» **Prompt**
Rewrite the data from the line with "At what coordinates should I click to accomplish: Select" through the line with "Click the 新建文档", substituting "navigation" for "hamburger" and leaving everything else unchanged.

» **Exercise material**
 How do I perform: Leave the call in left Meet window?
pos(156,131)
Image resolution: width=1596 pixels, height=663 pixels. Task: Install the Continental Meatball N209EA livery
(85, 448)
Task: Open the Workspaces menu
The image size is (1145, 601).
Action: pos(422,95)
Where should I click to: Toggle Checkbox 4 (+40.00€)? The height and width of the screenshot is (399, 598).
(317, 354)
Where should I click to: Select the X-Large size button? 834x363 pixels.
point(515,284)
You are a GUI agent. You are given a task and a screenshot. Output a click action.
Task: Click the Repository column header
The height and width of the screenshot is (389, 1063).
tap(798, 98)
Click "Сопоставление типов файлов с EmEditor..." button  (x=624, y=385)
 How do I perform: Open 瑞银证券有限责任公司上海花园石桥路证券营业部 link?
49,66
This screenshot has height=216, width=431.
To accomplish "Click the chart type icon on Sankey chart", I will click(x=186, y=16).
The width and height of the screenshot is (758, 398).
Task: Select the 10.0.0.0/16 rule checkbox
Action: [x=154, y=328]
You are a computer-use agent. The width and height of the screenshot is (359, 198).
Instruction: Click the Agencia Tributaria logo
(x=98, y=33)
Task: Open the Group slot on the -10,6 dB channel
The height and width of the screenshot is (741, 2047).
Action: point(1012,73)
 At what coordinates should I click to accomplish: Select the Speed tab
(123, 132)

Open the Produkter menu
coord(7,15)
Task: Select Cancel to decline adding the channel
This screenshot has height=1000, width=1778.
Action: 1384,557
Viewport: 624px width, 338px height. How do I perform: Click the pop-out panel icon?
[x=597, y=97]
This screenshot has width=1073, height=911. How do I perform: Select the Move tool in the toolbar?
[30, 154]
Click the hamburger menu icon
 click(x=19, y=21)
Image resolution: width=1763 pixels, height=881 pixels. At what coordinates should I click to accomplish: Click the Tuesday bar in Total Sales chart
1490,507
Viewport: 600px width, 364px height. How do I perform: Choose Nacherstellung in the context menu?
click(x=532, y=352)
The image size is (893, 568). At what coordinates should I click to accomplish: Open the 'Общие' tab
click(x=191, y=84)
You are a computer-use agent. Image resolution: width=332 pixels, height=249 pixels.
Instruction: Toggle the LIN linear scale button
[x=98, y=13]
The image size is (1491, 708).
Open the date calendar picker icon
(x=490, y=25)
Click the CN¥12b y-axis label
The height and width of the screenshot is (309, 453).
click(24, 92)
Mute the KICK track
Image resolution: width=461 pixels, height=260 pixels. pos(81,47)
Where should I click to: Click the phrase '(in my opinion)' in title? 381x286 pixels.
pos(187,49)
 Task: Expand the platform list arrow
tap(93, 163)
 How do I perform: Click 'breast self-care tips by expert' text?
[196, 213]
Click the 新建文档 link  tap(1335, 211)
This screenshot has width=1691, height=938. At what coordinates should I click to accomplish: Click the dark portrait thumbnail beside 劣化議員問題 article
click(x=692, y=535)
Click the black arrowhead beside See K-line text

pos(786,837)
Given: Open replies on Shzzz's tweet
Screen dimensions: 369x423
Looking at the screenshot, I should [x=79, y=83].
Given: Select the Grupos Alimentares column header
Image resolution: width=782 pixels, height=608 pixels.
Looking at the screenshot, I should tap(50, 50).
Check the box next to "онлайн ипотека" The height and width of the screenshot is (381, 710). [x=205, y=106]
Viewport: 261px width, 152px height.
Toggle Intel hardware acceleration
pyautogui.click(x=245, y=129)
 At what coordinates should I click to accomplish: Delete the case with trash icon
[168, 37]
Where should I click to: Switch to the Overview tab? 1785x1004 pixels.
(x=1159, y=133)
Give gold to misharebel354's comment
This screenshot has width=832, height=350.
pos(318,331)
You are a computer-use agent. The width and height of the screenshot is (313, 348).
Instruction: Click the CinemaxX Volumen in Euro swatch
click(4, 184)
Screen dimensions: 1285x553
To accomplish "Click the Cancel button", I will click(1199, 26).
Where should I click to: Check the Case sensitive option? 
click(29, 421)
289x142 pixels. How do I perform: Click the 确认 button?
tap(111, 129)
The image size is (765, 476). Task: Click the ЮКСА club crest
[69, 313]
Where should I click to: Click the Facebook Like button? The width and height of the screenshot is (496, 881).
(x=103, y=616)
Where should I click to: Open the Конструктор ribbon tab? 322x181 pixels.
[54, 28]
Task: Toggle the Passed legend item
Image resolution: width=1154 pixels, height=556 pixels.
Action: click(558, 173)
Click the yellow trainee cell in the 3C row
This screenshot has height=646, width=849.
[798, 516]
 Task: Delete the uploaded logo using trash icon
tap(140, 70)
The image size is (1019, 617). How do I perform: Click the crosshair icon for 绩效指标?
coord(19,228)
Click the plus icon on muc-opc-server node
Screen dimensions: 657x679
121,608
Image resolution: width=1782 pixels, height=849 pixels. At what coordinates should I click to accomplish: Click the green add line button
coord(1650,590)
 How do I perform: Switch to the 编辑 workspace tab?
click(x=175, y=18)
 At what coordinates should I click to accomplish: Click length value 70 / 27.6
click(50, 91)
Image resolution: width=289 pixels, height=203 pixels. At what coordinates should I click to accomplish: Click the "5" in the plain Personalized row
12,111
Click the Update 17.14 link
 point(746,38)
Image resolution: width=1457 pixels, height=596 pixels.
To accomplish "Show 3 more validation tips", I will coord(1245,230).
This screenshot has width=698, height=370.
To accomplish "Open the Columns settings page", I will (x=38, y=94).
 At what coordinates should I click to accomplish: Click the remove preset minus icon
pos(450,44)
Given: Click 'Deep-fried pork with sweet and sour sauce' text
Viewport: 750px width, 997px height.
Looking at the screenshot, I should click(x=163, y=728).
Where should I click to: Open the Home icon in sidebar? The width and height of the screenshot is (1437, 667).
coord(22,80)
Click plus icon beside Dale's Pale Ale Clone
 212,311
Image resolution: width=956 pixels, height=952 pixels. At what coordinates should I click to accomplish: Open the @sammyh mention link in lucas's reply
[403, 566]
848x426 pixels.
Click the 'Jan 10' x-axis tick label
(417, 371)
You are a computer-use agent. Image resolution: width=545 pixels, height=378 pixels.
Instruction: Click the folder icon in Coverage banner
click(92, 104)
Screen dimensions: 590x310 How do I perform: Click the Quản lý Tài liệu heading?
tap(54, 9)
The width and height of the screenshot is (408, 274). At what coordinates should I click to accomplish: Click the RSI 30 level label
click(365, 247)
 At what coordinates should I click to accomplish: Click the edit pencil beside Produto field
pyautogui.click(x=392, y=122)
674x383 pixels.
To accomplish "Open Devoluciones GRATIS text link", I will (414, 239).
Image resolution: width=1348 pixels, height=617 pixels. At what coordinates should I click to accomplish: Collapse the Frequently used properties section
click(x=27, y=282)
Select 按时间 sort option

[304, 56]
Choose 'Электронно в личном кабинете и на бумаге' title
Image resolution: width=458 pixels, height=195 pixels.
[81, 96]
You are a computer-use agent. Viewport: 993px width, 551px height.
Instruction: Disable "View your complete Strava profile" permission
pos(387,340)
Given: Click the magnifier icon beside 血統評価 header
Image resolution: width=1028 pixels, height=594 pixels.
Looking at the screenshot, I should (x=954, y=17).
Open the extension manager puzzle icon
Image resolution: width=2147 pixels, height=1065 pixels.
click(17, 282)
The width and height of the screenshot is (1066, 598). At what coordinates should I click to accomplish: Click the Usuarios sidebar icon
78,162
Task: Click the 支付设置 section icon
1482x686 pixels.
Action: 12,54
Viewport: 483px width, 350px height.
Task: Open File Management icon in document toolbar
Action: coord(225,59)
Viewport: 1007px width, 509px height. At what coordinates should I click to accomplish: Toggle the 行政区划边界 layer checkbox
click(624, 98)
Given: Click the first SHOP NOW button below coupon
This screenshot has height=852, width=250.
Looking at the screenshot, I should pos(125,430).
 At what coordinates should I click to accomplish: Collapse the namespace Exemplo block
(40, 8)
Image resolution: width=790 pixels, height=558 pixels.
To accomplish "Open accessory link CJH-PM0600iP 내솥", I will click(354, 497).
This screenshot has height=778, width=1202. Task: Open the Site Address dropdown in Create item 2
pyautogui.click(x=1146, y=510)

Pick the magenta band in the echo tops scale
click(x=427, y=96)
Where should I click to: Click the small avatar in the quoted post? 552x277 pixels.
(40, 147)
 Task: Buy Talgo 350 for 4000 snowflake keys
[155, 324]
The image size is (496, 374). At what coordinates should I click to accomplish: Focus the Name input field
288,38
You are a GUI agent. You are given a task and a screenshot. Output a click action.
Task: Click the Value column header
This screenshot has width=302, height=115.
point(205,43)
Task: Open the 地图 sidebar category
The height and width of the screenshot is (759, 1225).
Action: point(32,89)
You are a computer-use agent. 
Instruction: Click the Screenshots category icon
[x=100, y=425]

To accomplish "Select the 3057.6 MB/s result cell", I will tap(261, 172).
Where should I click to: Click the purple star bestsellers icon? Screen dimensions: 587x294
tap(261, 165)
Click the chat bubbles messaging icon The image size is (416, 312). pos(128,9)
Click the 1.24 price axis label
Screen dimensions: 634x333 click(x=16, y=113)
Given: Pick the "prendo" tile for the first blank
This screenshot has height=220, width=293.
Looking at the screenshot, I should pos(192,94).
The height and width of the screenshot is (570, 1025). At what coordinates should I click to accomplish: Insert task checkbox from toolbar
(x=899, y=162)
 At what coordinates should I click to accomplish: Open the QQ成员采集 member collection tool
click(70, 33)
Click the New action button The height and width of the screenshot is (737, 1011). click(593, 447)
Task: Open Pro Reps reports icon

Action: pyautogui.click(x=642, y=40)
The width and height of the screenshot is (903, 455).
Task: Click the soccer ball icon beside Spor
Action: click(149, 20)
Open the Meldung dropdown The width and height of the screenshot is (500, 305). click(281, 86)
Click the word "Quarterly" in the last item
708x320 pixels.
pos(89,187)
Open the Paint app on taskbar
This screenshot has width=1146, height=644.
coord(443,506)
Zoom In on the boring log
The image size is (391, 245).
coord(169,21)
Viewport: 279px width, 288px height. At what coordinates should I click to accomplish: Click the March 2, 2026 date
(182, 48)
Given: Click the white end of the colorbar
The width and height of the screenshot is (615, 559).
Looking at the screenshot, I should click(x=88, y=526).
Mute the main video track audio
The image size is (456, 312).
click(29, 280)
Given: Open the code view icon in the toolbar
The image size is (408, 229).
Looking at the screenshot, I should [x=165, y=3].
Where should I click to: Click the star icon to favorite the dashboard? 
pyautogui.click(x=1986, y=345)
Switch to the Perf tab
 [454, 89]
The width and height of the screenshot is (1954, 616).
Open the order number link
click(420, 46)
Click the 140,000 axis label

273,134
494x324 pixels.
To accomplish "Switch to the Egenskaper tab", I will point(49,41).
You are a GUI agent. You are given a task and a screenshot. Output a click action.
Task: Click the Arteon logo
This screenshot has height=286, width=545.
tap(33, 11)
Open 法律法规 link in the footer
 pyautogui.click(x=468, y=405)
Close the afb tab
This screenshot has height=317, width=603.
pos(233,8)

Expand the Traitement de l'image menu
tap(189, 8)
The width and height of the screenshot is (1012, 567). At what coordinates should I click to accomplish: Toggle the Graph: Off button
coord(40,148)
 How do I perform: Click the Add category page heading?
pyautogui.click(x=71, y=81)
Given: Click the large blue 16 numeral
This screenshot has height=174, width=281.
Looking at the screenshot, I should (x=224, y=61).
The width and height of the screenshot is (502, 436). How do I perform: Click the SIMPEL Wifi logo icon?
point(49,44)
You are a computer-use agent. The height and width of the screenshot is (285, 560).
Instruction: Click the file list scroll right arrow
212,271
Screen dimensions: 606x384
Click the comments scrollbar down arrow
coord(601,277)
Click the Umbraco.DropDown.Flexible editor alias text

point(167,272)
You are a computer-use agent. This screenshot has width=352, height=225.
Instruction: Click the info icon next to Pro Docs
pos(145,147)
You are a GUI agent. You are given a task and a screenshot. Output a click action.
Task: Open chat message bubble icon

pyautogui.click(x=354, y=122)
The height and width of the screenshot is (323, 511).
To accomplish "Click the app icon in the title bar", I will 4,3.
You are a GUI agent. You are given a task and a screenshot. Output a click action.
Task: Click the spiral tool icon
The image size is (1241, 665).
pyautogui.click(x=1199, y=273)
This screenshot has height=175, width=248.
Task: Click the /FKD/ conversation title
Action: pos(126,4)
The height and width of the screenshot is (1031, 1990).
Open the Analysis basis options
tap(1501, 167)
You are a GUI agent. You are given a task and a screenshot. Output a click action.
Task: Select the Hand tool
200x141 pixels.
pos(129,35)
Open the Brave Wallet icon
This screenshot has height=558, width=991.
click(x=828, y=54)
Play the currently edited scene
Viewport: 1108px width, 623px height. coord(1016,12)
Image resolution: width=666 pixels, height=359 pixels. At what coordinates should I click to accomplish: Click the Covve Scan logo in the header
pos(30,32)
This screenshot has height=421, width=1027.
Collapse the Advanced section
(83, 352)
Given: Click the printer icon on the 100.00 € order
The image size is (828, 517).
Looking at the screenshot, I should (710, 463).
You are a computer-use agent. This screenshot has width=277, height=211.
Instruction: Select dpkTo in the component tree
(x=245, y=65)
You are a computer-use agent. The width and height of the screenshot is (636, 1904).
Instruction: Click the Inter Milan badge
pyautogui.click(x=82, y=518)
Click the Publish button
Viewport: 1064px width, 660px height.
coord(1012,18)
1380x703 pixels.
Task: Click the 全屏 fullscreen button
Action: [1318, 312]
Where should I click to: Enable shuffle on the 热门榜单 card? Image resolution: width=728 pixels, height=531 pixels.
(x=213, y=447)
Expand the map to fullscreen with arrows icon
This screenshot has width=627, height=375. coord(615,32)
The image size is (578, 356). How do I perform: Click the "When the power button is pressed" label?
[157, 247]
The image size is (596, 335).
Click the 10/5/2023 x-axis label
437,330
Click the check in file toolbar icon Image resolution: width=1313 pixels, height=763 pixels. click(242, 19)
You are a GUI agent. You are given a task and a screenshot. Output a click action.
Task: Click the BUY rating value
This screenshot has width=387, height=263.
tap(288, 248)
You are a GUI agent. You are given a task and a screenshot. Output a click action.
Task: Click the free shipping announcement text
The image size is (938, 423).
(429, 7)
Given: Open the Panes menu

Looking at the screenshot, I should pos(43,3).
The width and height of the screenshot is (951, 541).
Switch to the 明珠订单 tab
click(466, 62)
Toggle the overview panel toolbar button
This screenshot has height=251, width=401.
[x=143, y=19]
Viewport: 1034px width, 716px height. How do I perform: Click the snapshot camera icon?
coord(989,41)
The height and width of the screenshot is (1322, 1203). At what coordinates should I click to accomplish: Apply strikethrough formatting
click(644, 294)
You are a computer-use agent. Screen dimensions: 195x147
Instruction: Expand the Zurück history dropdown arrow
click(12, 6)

» **Answer to the exercise**
 At what coordinates should I click to accomplish: Select the Speed tab
(123, 132)

Open the Produkter menu
coord(7,15)
Task: Select Cancel to decline adding the channel
This screenshot has height=1000, width=1778.
Action: 1384,557
Viewport: 624px width, 338px height. How do I perform: Click the pop-out panel icon?
[x=597, y=97]
This screenshot has width=1073, height=911. How do I perform: Select the Move tool in the toolbar?
[30, 154]
Click the navigation menu icon
 click(x=19, y=21)
Image resolution: width=1763 pixels, height=881 pixels. At what coordinates should I click to accomplish: Click the Tuesday bar in Total Sales chart
1490,507
Viewport: 600px width, 364px height. How do I perform: Choose Nacherstellung in the context menu?
click(x=532, y=352)
The image size is (893, 568). At what coordinates should I click to accomplish: Open the 'Общие' tab
click(x=191, y=84)
You are a computer-use agent. Image resolution: width=332 pixels, height=249 pixels.
Instruction: Toggle the LIN linear scale button
[x=98, y=13]
The image size is (1491, 708).
Open the date calendar picker icon
(x=490, y=25)
Click the CN¥12b y-axis label
The height and width of the screenshot is (309, 453).
click(24, 92)
Mute the KICK track
Image resolution: width=461 pixels, height=260 pixels. pos(81,47)
Where should I click to: Click the phrase '(in my opinion)' in title? 381x286 pixels.
pos(187,49)
 Task: Expand the platform list arrow
tap(93, 163)
 How do I perform: Click 'breast self-care tips by expert' text?
[196, 213]
Click the 新建文档 link  tap(1335, 211)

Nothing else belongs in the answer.